**How to complete this task:**
In the listing below, identify each line with the word "dropdown" and return those lines.

**Records for the task:**
=====
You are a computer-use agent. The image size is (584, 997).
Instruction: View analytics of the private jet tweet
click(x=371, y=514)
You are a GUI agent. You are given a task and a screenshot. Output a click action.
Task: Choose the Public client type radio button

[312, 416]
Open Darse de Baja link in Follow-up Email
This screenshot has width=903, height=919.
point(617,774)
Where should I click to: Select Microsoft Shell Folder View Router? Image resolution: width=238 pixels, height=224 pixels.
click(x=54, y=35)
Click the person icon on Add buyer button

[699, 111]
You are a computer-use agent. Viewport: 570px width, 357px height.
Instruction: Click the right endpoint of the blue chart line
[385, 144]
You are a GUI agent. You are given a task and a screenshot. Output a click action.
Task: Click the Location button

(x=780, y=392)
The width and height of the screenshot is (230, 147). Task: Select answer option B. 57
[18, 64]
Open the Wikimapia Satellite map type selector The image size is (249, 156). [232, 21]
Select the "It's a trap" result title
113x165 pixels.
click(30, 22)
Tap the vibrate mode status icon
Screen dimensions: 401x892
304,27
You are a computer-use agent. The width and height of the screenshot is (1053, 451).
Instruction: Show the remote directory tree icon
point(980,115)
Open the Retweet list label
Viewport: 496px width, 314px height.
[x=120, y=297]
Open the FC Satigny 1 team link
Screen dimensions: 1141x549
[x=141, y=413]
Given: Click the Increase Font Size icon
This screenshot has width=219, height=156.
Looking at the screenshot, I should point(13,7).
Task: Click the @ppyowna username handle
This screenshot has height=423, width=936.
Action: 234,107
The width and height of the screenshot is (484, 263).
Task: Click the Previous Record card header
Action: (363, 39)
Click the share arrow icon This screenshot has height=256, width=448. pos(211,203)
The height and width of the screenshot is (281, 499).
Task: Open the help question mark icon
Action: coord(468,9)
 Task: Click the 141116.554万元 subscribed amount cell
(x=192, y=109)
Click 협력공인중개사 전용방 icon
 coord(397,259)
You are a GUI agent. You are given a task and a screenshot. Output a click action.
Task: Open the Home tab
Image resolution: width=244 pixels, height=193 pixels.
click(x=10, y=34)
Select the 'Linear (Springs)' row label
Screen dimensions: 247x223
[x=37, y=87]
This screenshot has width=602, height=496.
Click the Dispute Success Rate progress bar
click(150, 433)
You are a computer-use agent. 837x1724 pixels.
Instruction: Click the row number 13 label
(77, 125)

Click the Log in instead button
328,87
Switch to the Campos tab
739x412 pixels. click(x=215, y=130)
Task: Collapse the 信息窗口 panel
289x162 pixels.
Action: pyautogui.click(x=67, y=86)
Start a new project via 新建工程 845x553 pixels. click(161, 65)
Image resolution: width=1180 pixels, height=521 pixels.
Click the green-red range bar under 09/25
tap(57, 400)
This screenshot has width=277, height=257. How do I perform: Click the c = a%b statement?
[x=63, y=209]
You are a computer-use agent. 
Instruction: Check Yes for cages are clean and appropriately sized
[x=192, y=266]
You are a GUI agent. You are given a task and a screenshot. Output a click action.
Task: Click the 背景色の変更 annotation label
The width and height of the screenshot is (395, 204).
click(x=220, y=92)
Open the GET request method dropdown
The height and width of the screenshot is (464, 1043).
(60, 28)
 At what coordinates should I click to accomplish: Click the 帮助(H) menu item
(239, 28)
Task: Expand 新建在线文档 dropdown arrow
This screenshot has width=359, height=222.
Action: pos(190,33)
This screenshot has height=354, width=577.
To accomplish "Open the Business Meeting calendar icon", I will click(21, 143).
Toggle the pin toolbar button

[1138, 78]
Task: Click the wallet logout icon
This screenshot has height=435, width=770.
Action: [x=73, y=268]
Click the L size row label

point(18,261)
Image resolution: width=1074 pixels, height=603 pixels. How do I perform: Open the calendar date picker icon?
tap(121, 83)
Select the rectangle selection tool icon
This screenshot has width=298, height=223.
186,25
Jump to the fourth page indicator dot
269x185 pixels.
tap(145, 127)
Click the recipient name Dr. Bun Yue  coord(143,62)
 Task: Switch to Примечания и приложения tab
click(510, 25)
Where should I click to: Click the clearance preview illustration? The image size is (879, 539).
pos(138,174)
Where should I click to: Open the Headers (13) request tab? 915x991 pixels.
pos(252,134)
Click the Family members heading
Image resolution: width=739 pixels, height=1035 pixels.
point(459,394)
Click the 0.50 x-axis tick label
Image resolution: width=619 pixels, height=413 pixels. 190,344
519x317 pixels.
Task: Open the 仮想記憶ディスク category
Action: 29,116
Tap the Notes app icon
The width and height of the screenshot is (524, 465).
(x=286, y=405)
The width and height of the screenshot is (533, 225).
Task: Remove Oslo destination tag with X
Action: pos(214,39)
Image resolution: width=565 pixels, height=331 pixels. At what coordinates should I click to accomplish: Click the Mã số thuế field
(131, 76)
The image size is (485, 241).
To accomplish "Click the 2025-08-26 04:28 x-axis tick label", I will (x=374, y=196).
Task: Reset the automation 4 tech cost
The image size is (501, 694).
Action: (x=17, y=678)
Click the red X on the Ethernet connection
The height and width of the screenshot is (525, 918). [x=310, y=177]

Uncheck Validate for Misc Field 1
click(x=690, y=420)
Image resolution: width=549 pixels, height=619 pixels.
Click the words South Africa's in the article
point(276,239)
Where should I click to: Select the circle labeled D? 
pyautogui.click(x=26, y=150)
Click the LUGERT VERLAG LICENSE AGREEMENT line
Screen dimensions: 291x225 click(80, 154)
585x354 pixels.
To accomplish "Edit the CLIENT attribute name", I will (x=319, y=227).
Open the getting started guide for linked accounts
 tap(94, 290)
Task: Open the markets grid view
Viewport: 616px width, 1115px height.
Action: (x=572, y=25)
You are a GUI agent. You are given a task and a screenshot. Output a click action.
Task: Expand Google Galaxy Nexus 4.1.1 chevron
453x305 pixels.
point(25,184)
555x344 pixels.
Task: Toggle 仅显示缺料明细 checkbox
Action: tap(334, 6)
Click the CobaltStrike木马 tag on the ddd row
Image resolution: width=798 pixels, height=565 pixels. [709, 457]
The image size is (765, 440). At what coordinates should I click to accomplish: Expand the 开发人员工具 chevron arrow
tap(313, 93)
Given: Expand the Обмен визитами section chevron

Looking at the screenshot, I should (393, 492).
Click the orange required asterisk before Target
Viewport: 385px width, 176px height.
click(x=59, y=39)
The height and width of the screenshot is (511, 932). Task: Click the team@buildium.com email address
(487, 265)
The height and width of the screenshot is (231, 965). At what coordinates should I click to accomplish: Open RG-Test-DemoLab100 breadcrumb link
=====
**Written response:**
Open the GET request method dropdown
Task: Expand 新建在线文档 dropdown arrow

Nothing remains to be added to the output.